Background

Peripheral nerve injury (PNI) represents a major health problem that often leads to significant functional impairment and permanent disability, resulting in annual costs of billions of dollars (Noble et al., 1998; Robinson, 2000; Foster et al., 2019; Karsy et al., 2019). PNI can range from simple compression to injuries with an intervening gap, where the nerve is completely separated (Campbell, 2008; Robinson, 2004; Caillaud et al., 2019). While optimal functional recovery after crush injury (axonotmesis, loss of axon continuity with preservation of nerve sheath) occurs over a period of 4–6 weeks (Hare et al., 1992; Moore et al., 2012; Caillaud et al., 2019), functional recovery after a severed nerve injury (neurotmesis, where the nerve itself is transected) with microsurgical repair and grafting is poor (Zochodne, 2012; Faroni et al., 2015), and full functional recovery is rare.

The available treatment for a completely severed nerve is end-to-end repair, nerve grafting, nerve conduits, or nerve transfer (Siemionow and Brzezicki, 2009; Isaacs, 2013). Poor functional recovery after these highly advanced microsurgical and reconstructive techniques could be partly due to the failure of these techniques to address the complex cellular and molecular events associated with PNI and repair (Zochodne, 2012; Faroni et al., 2015). To improve functional results for patients with PNIs, it is important to investigate multiple critical factors that are intimately related to the success of nerve regeneration and target innervation. While experimental studies to uncover mechanistic insights of PNI are impossible and unethical in humans, we recently established a novel standardized peripheral nerve transection technique in mice, which we refer to as Stepwise Transection and fibrin Glue (STG) (Lee et al., 2020), to investigate the mechanisms underlying poor functional outcomes. In the STG method, the nerve is first incompletely cut to 80% of its width, to prevent gap formation. Then, fibrin glue is applied around the laceration site, and the remaining 20% of the nerve is completely transected before the complete clotting of the glue. The STG method demonstrated post-injury pathophysiological changes comparable with the gold-standard suture repair, in terms of nerve histology and functional recovery (Lee et al., 2020). The STG method decreased surgical difficulties and variability by avoiding microsurgical manipulations on the nerve, thus ensuring the reproducibility and reliability of this animal model. Our novel transection method has several advantages as an experimental model when compared with current gold standard end-to-end neurorrhaphy, including: (i) standardized gap distance without microsurgical suturing, (ii) simplicity and reproducibility with faster procedure time, and (iii) lack of confounding factors associated with multiple suturing sites.
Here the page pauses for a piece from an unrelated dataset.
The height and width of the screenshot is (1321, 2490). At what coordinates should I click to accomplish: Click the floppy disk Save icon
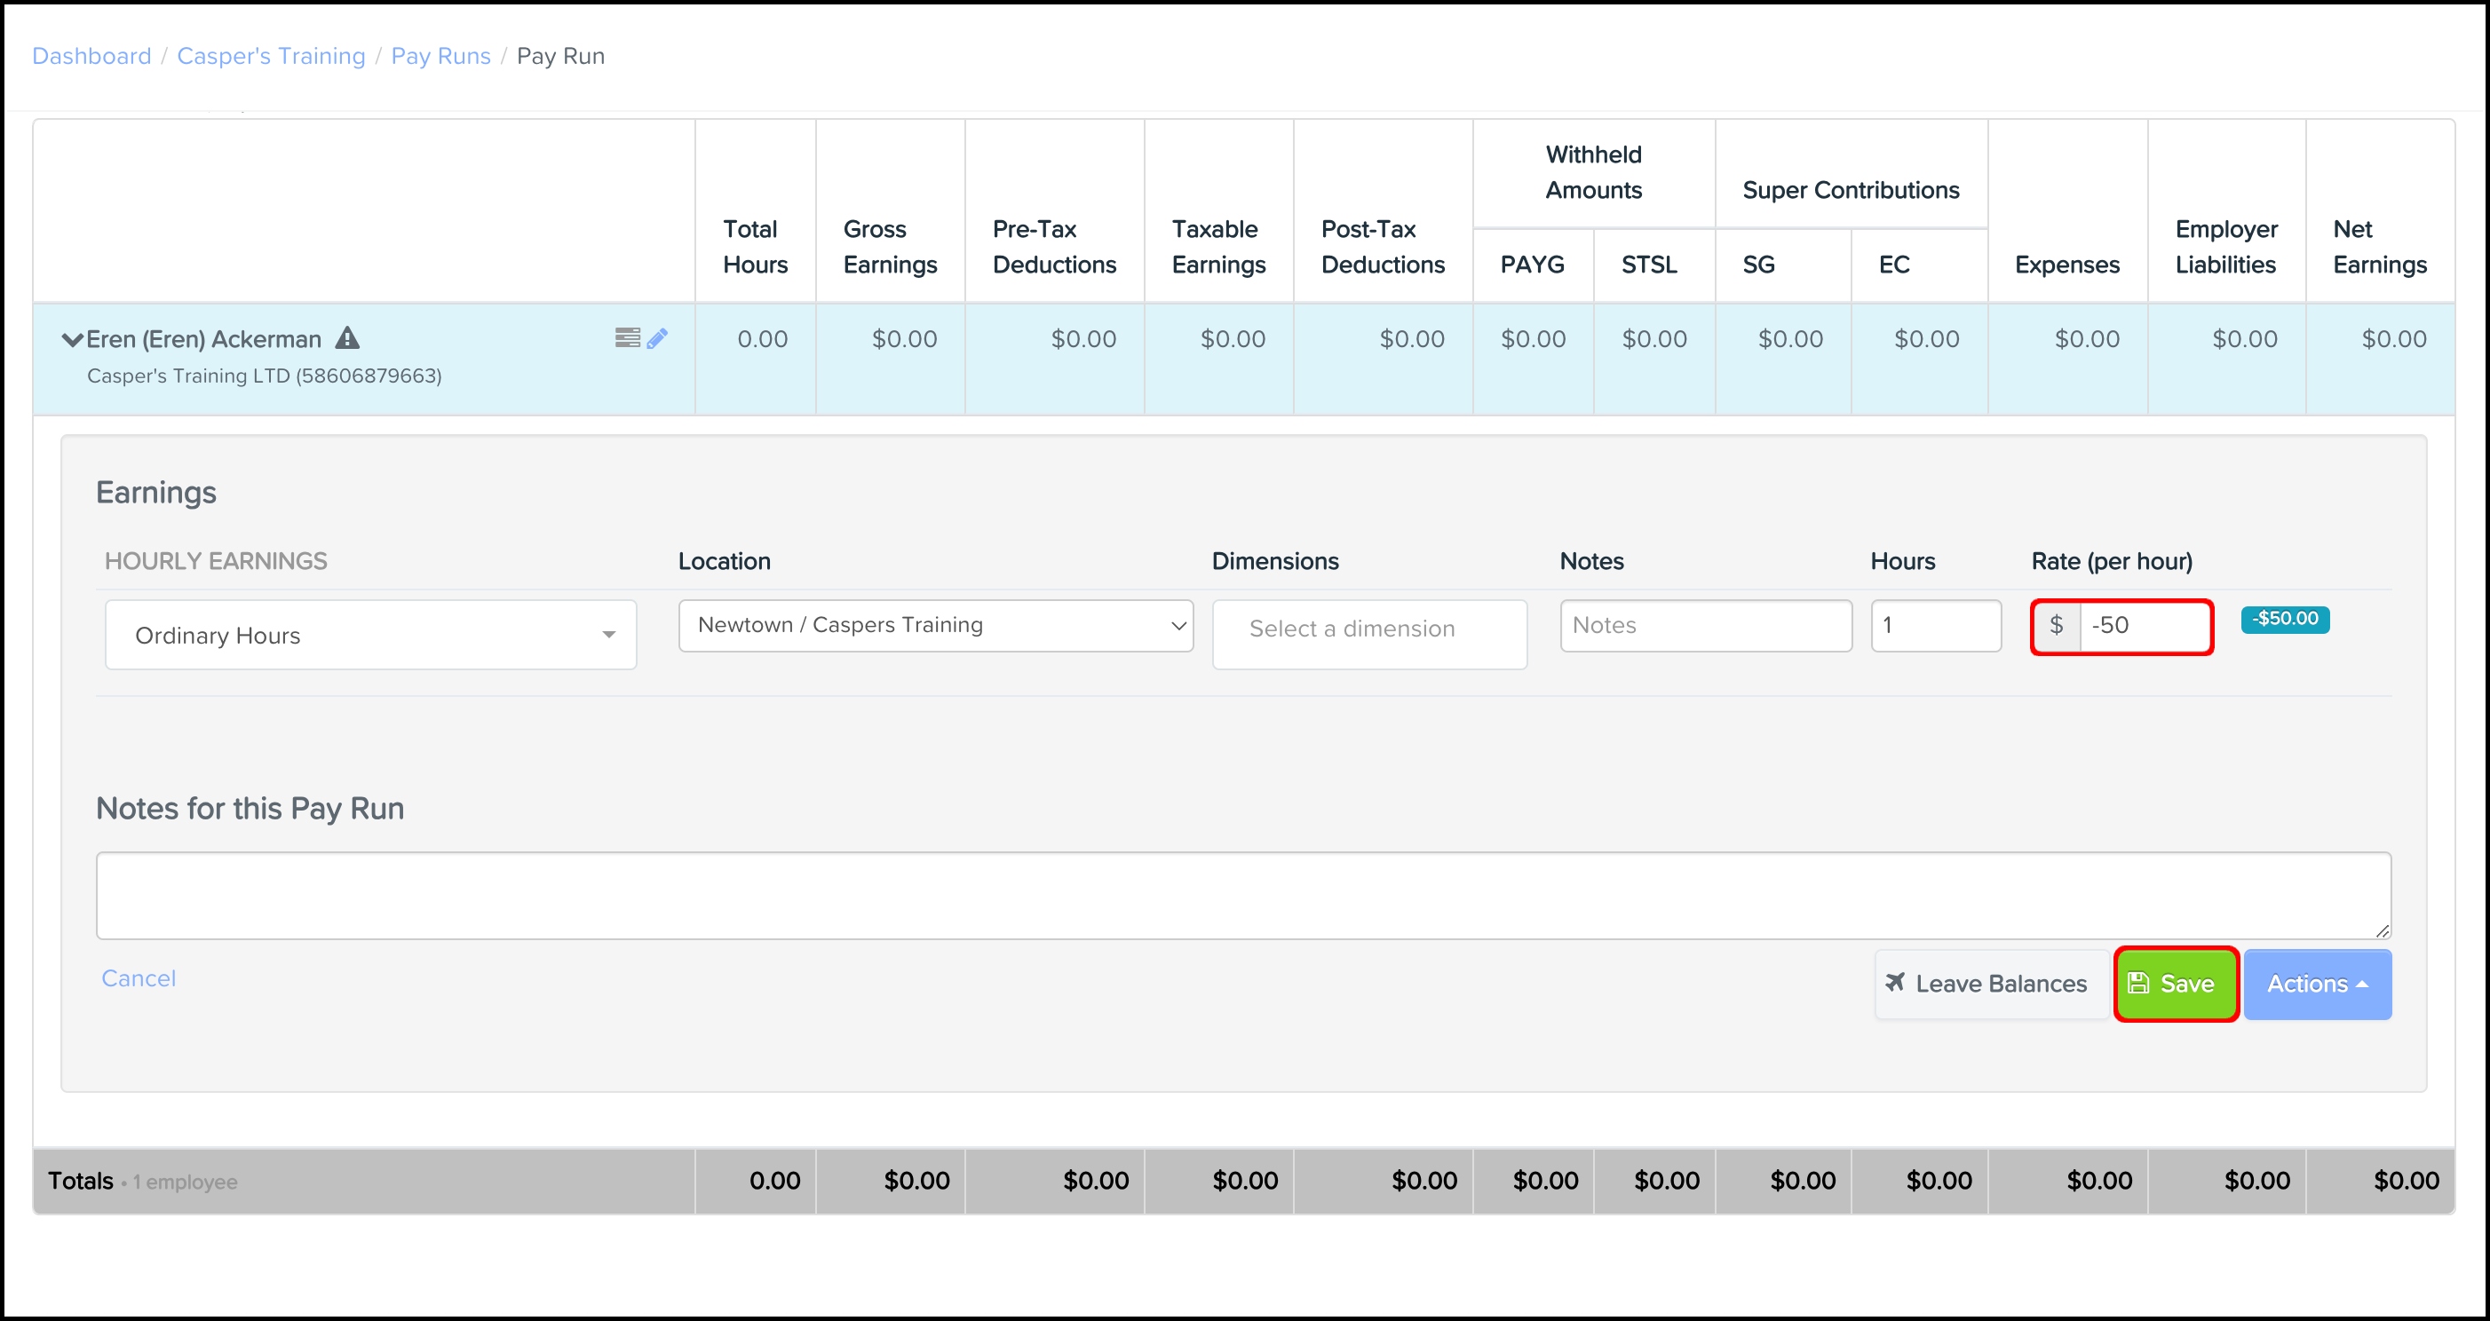tap(2138, 984)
The sciatic nerve crush injury in rodents is a century-old model, widely used to study peripheral nerve regeneration and the potential beneficial effects of novel therapeutic strategies. Although crush injury can recover well within weeks in animal models (Hare et al., 1992; Moore et al., 2012), severe crush injury in humans with neuroma formation requires surgical intervention (Tos et al., 2012; Caillaud et al., 2019). Different tools (jeweler’s forceps, forceps with custom jig, malleus nipper, or needle driver), forces (~5 MPa to ~190 MPa), and duration (3 sec to 10 min) are used to create crush injuries (Chen et al., 1992; Bridge et al., 1994; Alant et al., 2012; Savastano et al., 2014; Tseng et al., 2016; Geary et al., 2017; Yue et al., 2019; Wandling et al., 2021), and there are concerns regarding the severity of crush injury pressure and the reproducibility of the method used. There have been limited attempts to quantify the pressure applied during crush injury in rodents, using a thin cell load for digital pressure display (Alant et al., 2012; Chen et al., 1992), and pressure-sensitive films for later analysis (Geary et al., 2017). However, there is no documentation of a pressure monitoring device that can be readily used for real-time pressure measurements. Importantly, operator precision and inter-device reliability may limit the standardization of the pressure applied and reproducibly of the findings. To address this gap, we constructed a novel portable device comprised of an Arduino Uno microcontroller board and force sensitive resistor (Figure 1), capable of reporting the real-time pressure applied to a nerve during crush injury (Wandling et al., 2021). We believe that the ability to deliver a more precise and quantifiable crush injury pressure using our novel device will increase standardization of crush injury and its reliability, leading to increased reproducibility of findings in the literature.

The objective of this article is two-fold: (A) To present a novel standardized peripheral nerve transection method in mice, that uses fibrin glue for modeling peripheral nerve transection injury with a reproducible gap distance between the severed nerve ends (Figures 2–3), and (B) to document the step-wise description of constructing a pressure sensor device (Figures 4–17) for crush injury pressure measurements.